#### WHAT YOU HAVE TO DO:
For the string "screenshot", work out how many lines of the data contain it and give that number with nothing added.

#### RECORDS PROVIDED:
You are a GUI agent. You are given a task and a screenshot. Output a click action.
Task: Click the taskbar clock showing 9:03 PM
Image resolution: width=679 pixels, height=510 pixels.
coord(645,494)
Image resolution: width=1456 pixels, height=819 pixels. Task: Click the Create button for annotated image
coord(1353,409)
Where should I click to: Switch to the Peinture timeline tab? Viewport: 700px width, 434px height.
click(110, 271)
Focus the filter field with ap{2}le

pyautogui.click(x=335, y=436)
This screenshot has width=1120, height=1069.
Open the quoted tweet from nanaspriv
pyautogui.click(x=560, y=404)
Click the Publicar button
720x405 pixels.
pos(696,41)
...
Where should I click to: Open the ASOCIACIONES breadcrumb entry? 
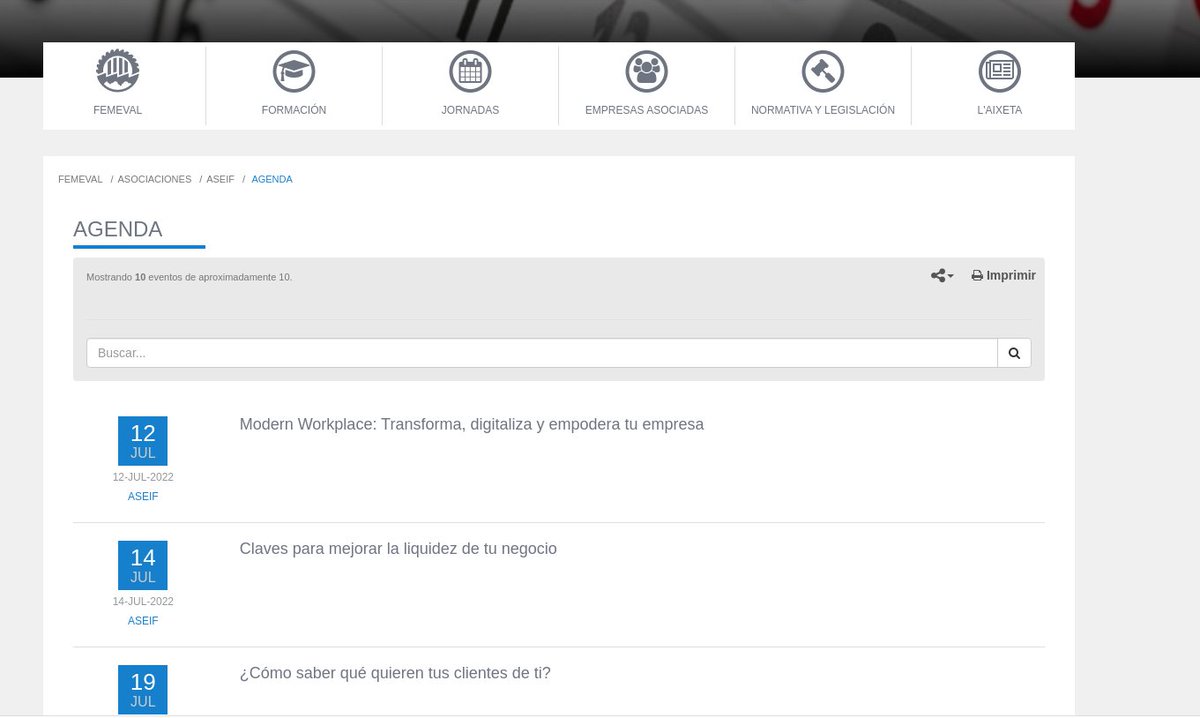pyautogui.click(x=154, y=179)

#### YOUR RESPONSE:
2